> **DIRECTION**
In the AMD stock review below, turn the paragraph that opens "Advanced Micro Devices, headquartered in Santa Clara" into a short bulleted list that keeps its main facts.

> **READING TEXT**
## Begin

Advanced Micro Devices, headquartered in Santa Clara, CA, is a global semiconductor company. The company operates in two segments, Computing and Graphics; and Enterprise, Embedded and Semi-Custom. AMD’s market cap is $96.91billion for 3 September (for comparison, Intel’s market cap is $214.31 billion).
The Computing and Graphics segment includes desktop and notebook processors and chipsets, discrete and integrated graphics processing units, data centre and professional GPUs and development services.
The Enterprise, Embedded and Semi-Custom segment includes server and embedded processors, semi-custom System-on-Chip products, development services and technology for game consoles.
Results and Ratios
In its most recent report (2nd quarter report), AMD reported the following:
1. Gross Revenue: UP 26% YoY. $1.93 billion (2020) vs $1.53 billion (2019). The YoY increase in revenue was primarily driven by Ryzen and EPYC processor sales.
2. Net Profit: UP 348% YoY. $157million (2020) vs $35 million (2019). However based on quarter to quarter result, 2nd quarter net income was down 3% from 1st quarter net income.
3. EPS Growth: UP 125% YoY. $0.13 (2020) vs $0.03 (2019).
4. Cash Flow: Since AMD is basically a growth company, much of its cash flow as a whole is devoted to growing the company. It has maintained positive cash flow balances for the past 5 years [$1.47 billion (FY2019), $1.08 billion (FY2018), $1.18 billion (FY2017), $1.26 billion (FY2016), $0.79 billion (FY2015)]. As at the end of the 2nd quarter, AMD’s cash and cash equivalents were $1.78 billion. With a positive cash flow, AMD is set up to explore and invest in areas of growth and expansion. AMD does not pay dividends.
5. ROE: 21.47% this quarter vs average ROE 15.37% (FY2019) and average ROE 29.32% (FY2018) [my criteria: above 15%].
6. ROA: 10.27% this quarter vs average ROA 5.18% (FY2019) and average ROA 5.95% (FY2018) [my criteria: above 5%].
7. Current Ratio (MRQ): 2.1 (my criteria: 2 and/or above).
8. Quick Ratio (MRQ): 1.56 (my criteria: 1 and/or above).
9. PB Value (MRQ): 29.32, so AMD is clearly overvalued. The market definitely has the appetite for superior growth in tech stocks, AMD being one of them. The world will have more, and not less of technology, both now and in the future. So why not capitalise on this sector of multi-generations of growth by owning a semiconductor company? All these new innovations in AI, autonomous driving and the like, require a chip to materialise. AMD appears expensive now, but expensive can get more expensive. I bought at $81.80. Anyway, I would be most comfortable buying more of AMD between $58.20 and $70.89.
Why did I buy AMD?
1. A business with growing market share
On the day (July 23) that Intel, one of AMD’s competitors, announced that its next generation 7-nanometer manufacturing process was going to be delayed, and might have to rely on a third-party manufacturing experts and facility, AMD’s share price gained about 16% ($69.40 from $59.57). It was speculated that with this delay by Intel, AMD would capture 30% of the server market over the next 3 years and 50% over the next 5 years.

## End

> **DATASET CONTENT**
## Begin

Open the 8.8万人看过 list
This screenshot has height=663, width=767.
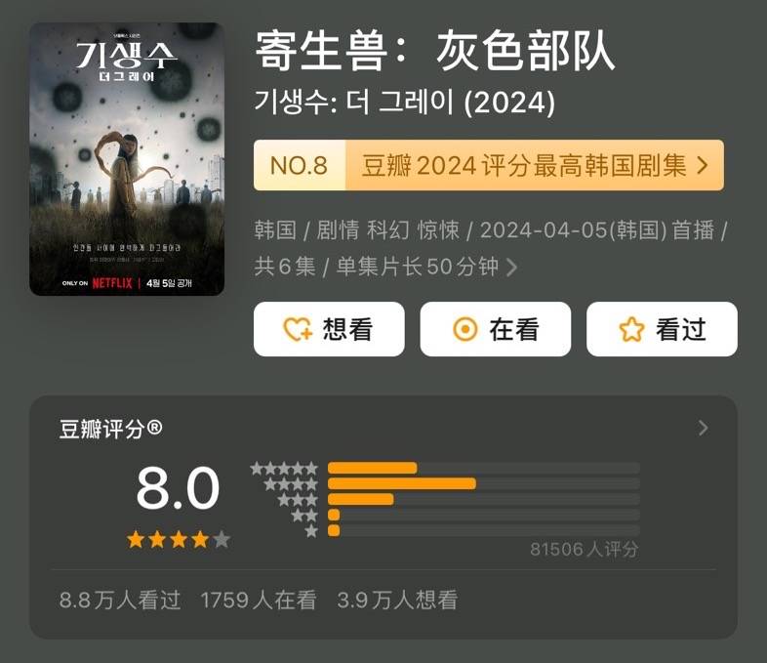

## End

> **EXERCISE OUTPUT**
- Global semiconductor company based in Santa Clara, CA
- Two segments: Computing and Graphics; Enterprise, Embedded and Semi-Custom
- Market cap of $96.91 billion on 3 September, compared with Intel's $214.31 billion